Target pointing data
##############################
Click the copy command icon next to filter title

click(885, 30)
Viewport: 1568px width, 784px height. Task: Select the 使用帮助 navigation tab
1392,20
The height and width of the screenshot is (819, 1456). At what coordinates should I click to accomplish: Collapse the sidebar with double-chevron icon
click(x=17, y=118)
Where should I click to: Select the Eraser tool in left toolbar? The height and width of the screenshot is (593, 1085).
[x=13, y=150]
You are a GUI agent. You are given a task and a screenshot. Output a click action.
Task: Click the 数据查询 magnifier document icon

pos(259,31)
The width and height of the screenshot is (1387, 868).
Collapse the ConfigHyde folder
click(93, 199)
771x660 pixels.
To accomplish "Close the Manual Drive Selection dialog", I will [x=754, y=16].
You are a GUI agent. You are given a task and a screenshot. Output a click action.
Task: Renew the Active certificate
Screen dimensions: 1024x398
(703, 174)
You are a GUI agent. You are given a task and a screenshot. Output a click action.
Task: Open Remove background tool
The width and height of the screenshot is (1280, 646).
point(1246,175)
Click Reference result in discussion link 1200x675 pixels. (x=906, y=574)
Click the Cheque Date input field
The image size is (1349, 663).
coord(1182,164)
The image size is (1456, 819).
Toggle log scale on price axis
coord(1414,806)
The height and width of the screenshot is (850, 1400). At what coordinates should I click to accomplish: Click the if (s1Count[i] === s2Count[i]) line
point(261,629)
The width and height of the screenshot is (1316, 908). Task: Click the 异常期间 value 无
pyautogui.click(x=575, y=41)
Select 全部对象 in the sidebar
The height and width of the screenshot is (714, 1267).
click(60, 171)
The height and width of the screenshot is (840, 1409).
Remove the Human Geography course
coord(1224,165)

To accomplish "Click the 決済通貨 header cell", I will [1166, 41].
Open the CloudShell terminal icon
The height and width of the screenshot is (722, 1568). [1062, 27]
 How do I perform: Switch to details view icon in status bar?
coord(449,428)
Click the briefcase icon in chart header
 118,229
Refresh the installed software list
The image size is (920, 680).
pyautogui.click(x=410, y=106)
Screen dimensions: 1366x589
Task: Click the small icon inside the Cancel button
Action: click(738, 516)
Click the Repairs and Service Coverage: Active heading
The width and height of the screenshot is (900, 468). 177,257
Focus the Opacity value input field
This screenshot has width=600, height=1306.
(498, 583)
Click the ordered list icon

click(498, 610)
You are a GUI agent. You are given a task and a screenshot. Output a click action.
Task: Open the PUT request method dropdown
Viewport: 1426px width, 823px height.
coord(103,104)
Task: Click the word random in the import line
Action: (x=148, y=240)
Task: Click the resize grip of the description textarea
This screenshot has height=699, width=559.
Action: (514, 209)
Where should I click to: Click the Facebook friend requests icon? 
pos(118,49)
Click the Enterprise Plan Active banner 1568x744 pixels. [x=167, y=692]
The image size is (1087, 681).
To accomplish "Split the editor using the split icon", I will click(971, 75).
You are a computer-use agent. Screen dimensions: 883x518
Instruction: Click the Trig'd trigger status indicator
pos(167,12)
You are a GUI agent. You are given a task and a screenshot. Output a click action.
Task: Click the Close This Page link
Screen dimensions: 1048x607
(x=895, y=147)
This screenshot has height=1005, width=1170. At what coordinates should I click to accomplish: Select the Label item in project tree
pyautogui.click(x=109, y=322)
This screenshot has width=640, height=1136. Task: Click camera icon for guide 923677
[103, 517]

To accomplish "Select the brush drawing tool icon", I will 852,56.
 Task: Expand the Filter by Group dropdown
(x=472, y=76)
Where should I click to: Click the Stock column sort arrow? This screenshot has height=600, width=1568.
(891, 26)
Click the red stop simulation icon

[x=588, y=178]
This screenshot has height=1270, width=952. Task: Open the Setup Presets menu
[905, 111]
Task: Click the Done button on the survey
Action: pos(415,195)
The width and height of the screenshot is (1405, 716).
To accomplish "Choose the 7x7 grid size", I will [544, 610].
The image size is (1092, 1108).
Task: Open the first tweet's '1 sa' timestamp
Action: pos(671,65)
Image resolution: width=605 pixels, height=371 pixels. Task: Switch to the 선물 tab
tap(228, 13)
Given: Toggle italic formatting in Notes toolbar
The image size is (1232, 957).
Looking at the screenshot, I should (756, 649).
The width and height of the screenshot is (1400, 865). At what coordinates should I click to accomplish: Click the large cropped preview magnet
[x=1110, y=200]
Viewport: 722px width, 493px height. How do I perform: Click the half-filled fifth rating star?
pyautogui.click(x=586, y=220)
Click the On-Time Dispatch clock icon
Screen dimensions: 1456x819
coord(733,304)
##############################
STATED EXERCISE >>
Extract the items above word for word, starting with the line that contains "Click Reference result" and going on through the line that contains "coord(449,428)", with both of those lines included.

SOLUTION BELOW >>
Click Reference result in discussion link 1200x675 pixels. (x=906, y=574)
Click the Cheque Date input field
The image size is (1349, 663).
coord(1182,164)
The image size is (1456, 819).
Toggle log scale on price axis
coord(1414,806)
The height and width of the screenshot is (850, 1400). At what coordinates should I click to accomplish: Click the if (s1Count[i] === s2Count[i]) line
point(261,629)
The width and height of the screenshot is (1316, 908). Task: Click the 异常期间 value 无
pyautogui.click(x=575, y=41)
Select 全部对象 in the sidebar
The height and width of the screenshot is (714, 1267).
click(60, 171)
The height and width of the screenshot is (840, 1409).
Remove the Human Geography course
coord(1224,165)

To accomplish "Click the 決済通貨 header cell", I will [1166, 41].
Open the CloudShell terminal icon
The height and width of the screenshot is (722, 1568). [1062, 27]
 How do I perform: Switch to details view icon in status bar?
coord(449,428)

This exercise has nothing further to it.